Cleveland Celebrates Second Annual Pride in the CLE (Photospread)

Photo by Anu Sharma.

Earlier this month, the LGBT Community Center of Greater Cleveland held its own pride parade, Pride in the CLE, in downtown Cleveland. Last year, Cleveland Pride Inc. CEO, Todd Saporito canceled the original pride event, citing the “changing social climate” as the reason. The LGBT Community Center organized Pride in the CLE in response. This year, the Center held Pride in the CLE again.

Supporters marching down the street chanting. Photo by Anu Sharma.

Marchers continue down Lakeside Avenue, passing office buildings. Photo by Ella Abbott.

The parade, which took place on June 3, started at the corner of East 6th Street and Lakeside Avenue. Marchers gathered in front of the Free Stamp as they waited for the parade to start. The march concluded at the newly renovated Public Square.

Equality Ohio staff and volunteers marching and chanting. Photo by Ella Abbott.

Photo by Ella Abbott.

On the square, tents were set up for selling merchandise and organizations like Equality Ohio and gave attendants an opportunity to sign up for activism opportunities. Members of the local Food Not Bombs, an anti-hunger and anti-war collective, provided free snacks.

A member of Leather Pride. Photo by Anu Sharma.

The Human Rights Campaign sells tote bags at the event. The bags read slogans such as “totes queer” and “totes gay.” Photo by Ella Abbott.

Jodilyn Solomon and Ilana help run Camp Lilac, a summer camp for trans youth. Photo by Anu Sharma.

Tents cover the square in front of Tower City. Photo by Ella Abbott

At a large stage in the center of the square, musical acts performed throughout the day and local politicians took to the stage to speak about the necessity for equality within the city.

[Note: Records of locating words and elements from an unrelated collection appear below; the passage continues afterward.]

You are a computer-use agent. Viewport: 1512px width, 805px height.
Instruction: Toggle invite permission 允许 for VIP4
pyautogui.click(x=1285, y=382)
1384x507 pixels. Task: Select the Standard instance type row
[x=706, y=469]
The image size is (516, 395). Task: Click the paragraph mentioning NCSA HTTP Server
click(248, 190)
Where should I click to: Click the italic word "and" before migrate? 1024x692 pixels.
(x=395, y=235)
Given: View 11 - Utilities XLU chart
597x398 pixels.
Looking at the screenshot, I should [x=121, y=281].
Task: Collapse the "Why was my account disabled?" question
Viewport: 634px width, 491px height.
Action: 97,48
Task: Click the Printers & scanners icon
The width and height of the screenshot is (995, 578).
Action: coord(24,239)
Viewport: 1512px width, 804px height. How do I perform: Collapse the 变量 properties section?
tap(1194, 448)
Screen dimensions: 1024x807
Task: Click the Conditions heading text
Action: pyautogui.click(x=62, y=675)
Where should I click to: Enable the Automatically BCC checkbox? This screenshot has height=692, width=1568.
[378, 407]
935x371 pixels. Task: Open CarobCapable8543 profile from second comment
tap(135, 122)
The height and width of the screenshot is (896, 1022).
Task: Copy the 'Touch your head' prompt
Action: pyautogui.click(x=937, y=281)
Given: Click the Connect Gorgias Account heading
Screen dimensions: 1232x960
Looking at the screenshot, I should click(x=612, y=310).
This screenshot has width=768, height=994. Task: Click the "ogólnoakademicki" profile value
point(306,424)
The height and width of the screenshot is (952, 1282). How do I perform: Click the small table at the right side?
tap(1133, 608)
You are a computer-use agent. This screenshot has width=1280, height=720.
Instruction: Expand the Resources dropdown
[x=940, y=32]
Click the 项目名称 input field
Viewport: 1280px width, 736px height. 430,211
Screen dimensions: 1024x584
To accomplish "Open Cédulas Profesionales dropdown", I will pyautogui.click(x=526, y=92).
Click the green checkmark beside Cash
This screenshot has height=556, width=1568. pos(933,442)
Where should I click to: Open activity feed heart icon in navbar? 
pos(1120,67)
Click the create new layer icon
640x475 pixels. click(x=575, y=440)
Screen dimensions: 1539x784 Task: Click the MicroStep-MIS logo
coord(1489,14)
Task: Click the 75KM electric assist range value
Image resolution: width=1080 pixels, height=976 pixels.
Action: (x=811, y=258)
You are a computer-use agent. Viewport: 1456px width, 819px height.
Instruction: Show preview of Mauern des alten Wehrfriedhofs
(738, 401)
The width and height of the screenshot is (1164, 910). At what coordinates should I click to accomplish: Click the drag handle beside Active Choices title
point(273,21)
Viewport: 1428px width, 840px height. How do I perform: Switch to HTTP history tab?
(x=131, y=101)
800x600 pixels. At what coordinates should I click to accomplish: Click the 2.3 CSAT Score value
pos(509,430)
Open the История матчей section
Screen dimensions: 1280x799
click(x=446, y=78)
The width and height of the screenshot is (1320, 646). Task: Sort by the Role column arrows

North Coast Men’s Chorus walk off the stage after a performance. Photo by Anu Sharma.

Cleveland mayor, Frank Jackson. Photo by Anu Sharma.

Cleveland’s mayor, Frank Jackson, attended the event. He moved about the crowd, speaking to and taking pictures with those that stopped him before taking the stage himself.

“I want to thank [the organizers] for what they do and how they keep what needs to be kept on the front burner on the front burner,” Jackson said. “Because, once you become silent, then people believe you don’t exist.”

Equality Ohio carried signs in recognition of every trans person who was murdered this year. Photo by Anu Sharma.

Brittanie Orcutt, a graduate, watches the parade as it passes. Orcutt’s shirt reads “trans inclusive feminism forever.” Photo by Ella Abbott.

A woman holds a poster reading, “The resistance will be intersectional” with “intersectional” placed over the pride flag. Photo by Anu Sharma.

A woman smiles as she holds a poster “Be yourself” with a rainbow heart. Photo by Anu Sharma.

The lead sponsor of the event was Key Bank, for which a number of employees marched in the parade. Other organizations that marched included Planned Parenthood, Near West Theater and the Cleveland Stonewall Democrats.

Planned Parenthood march in the parade, carrying a banner reading, “Love makes a family. Planned Parenthood supports ALL families.” Photo by Anu Sharma.

The parade begins at the corner of East 6th Street and Lakeside Avenue. Photo by Ella Abbott.

The Stonewall Democrats is an organization dedicated to “educating, endorsing, electing and holding accountable, pro-LGBT Democrats across Greater Cleveland,” per the mission statement on their website.

Trinity Cathedral, an Episcopal church in downtown Cleveland, marches in the parade with a banner reading, “God loves you, no exceptions.” Photo by Anu Sharma.

Sisters of Perpetual Indulgence, a charity nonprofit for HIV/AIDS and causes, safer sex education and deconstructing gender. MJ Eckhouse pictured in the background with a megaphone. Photo by Anu Sharma.

Marchers display an altered version of the American flag including rainbow stripes. Photo by Anu Sharma.

As the marchers moved from the staging area towards Public Square, people gathered along the parade route to watch and cheer.

Photo by Ella Abbott.

Editor’s note: MJ Eckhouse, editor-in-chief of Fusion is also an intern with Equality Ohio and attended this event as an intern.